The E90S Porcupine engine was a unit construction, aluminium alloy, 500 cc, DOHC twin, with horizontal cylinders and heads, to give the bike a low centre of gravity. A later version of this motor was named the E95, re-engineered to have its cylinders inclined at 45 degrees for better cooling and easier carburettor installation, and is claimed to have produced 55 bhp @ 7600 rpm

The gear drive for the camshafts was on the right of the motor, while the gear primary drive was on the left. The geared primary drive meant that the motor ran "backwards". The cam gear drive also drove a jackshaft at the rear of the cylinders, which drove an oil pump, a fuel pump, and (via a chain drive) a Lucas magneto. The four-speed gearbox output was on the right.

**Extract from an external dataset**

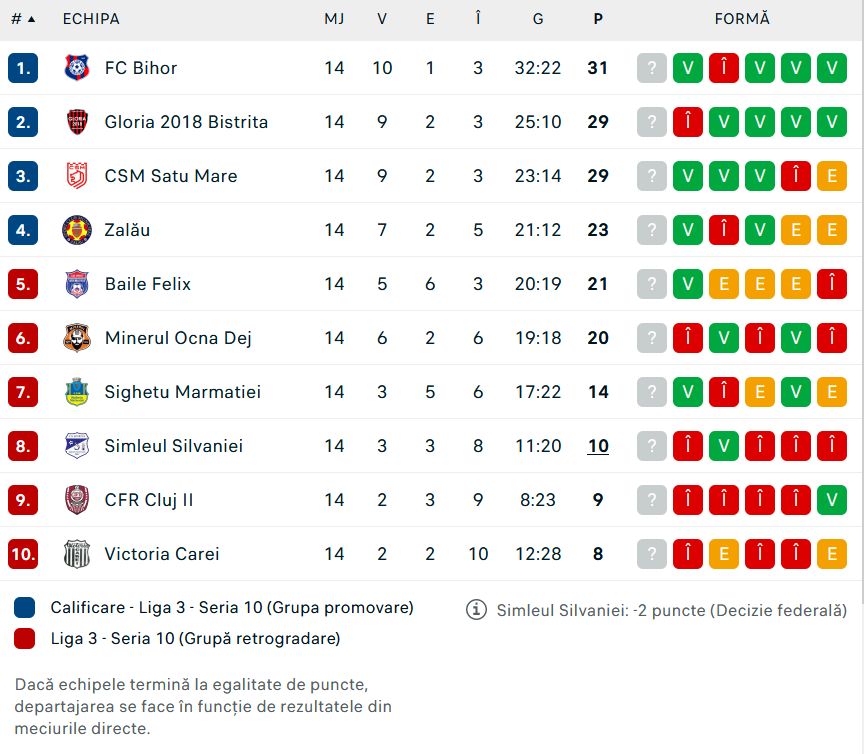The image size is (864, 754).
Task: Click FC Bihor's red loss form badge
Action: tap(724, 68)
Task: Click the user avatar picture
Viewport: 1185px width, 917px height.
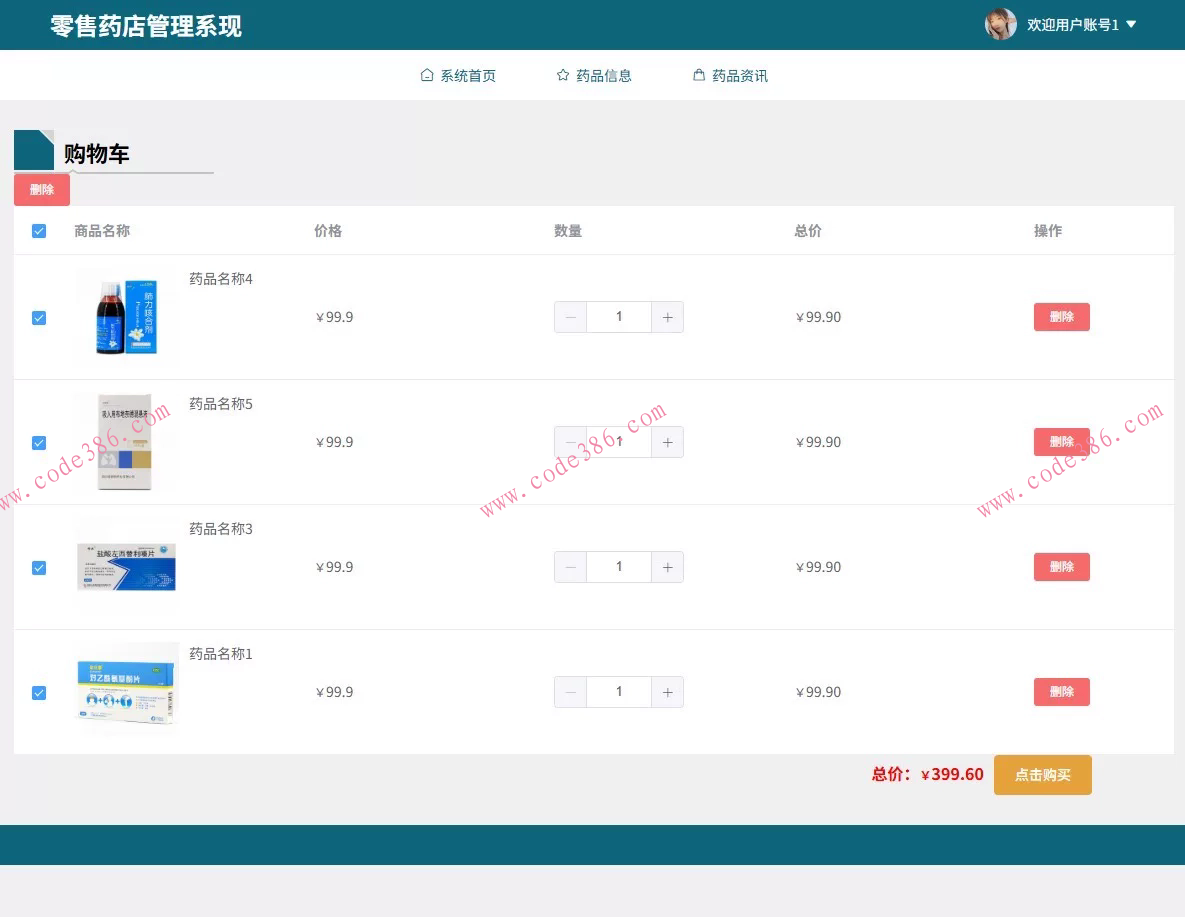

As originally designed, the E90S was to be supercharged, with the blower mounted above the gearbox, and driven by the clutch. The loss of the supercharger meant that the design was compromised, lacking sufficient flywheel effect, which caused problems with magneto failure. The main initial change was to reduce the valve angle to 90 degrees for a more compact combustion chamber.

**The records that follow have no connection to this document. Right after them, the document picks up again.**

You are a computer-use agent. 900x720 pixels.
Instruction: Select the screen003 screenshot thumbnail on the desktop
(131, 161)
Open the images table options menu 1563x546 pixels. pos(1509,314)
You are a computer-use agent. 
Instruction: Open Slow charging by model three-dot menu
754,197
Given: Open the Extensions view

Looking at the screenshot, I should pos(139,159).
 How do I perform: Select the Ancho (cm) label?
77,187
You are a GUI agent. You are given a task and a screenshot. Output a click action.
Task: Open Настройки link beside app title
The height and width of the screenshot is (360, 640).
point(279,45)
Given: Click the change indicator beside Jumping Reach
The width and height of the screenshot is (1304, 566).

It had rubber mounted twin GP carburettors, inclined at 49 degrees, with an unusual float tank system used rather than float bowls. Plain bearings were used for the big end bearings and the centre main bearings. The outer main bearings were rollers. One problem cited for the engine is the use of non parallel valves with conventional rockers.

The 1947 model engine was mostly made of alloy, but, as an experiment, the head was cast in silver for increased thermal efficiency. Due to the softness of silver, it had to be alloyed to make it hard enough for racing use. By the time this was achieved the thermal efficiency gains were lost, and the experiment was abandoned. There is dispute as to whether the silver cylinder head went beyond feasibility-study stage.

=== Frame ===
The Porcupine used "Jam-pot" shocks and Teledraulic race forks. The E90 model had an open frame. The E95, introduced in 1953, had a loop type frame with the motor mounted lower.

Only four E95 Porcupines were built.

==The AJS Porcupine today==
Team Obsolete have restored a 1954 AJS Porcupine E95, using an ex-Tom Arter MKII motor, which features a unique Jack Williams built up roller bearing crankshaft. They use it for exhibition and historic racing.

Tom Arter put a complete 1954 E95 AJS Porcupine up for auction, and it sold for $228,620.

A 1954 AJS E95 Porcupine was sold post-auction at Bonhams in 2011, for $675,000 (plus fees).